General pathline of a particle x at point epsilon at time ta

[hqjb]

Homework Statement

Show that the path line of a particle at point x currently, and point ξ at time τ is given by

ξ(τ) = x + (τ-t)Lx

Homework Equations

Pathline is solution to
dx/dt = u
x(t)|t=τ = X

L is the velocity gradient and is a 2nd order tensor L_ij = du_i/dx_j

The Attempt at a Solution

I am not really sure how to start, any hints or leads on how to begin proving this?
I know how to obtain pathlines if the velocity field is given in terms of x,y,z,t (via integration) but how do I integrate the equations to obtain a general equation with a velocity gradient?

Thanks

 

[mark726]

for posting this question! Here is a possible approach to proving this equation:

1. Start by defining the pathline function ξ(τ) as the solution to the differential equation dx/dt = u, with the initial condition x(τ) = ξ. This means that at any given time τ, the particle's position x is given by ξ.
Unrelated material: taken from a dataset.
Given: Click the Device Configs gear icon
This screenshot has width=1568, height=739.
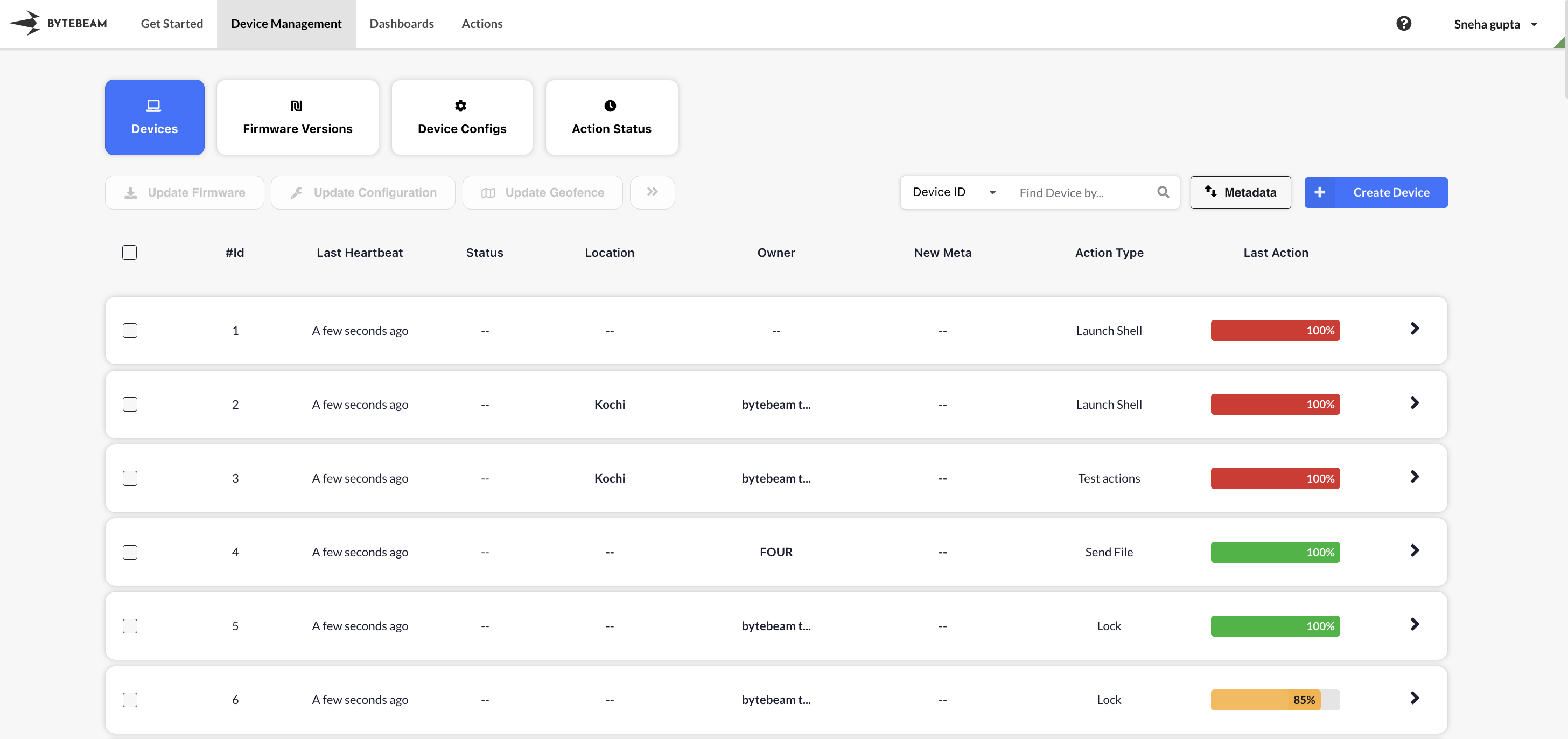Looking at the screenshot, I should click(x=461, y=106).
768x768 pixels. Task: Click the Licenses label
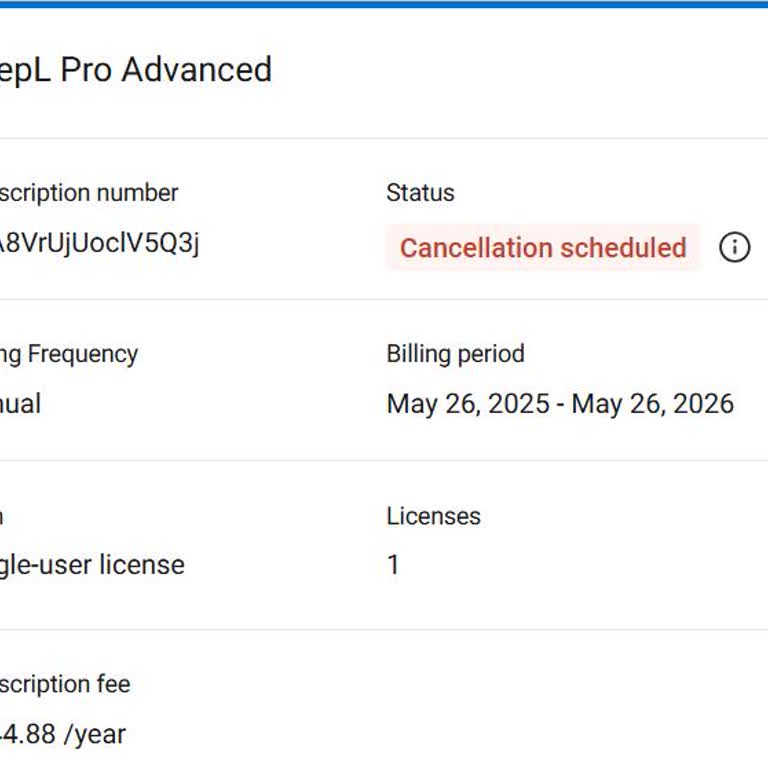coord(433,516)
2. From the given information, we know that the velocity gradient L is a 2nd order tensor, which means it can be represented by a matrix. Let's denote this matrix as [L].

3. Using this notation, we can rewrite the differential equation as dx/dt = [L]x. This is a linear system of differential equations, which can be solved using the matrix exponential function.

4. The solution to this linear system is given by x(t) = e[t[L]]x(0), where x(0) is the initial position of the particle and e[t[L]] is the matrix exponential of [L].

5. Now, let's plug in the initial condition x(τ) = ξ. This gives us x(t) = e[t[L]]ξ.

6. Finally, we can rewrite this as ξ(t) = e[t[L]]ξ = ξ + (t-τ)Lξ, which is the same as the given equation ξ(τ) = x + (τ-t)Lx.

I hope this helps! Let me know if you have any further questions or need clarification.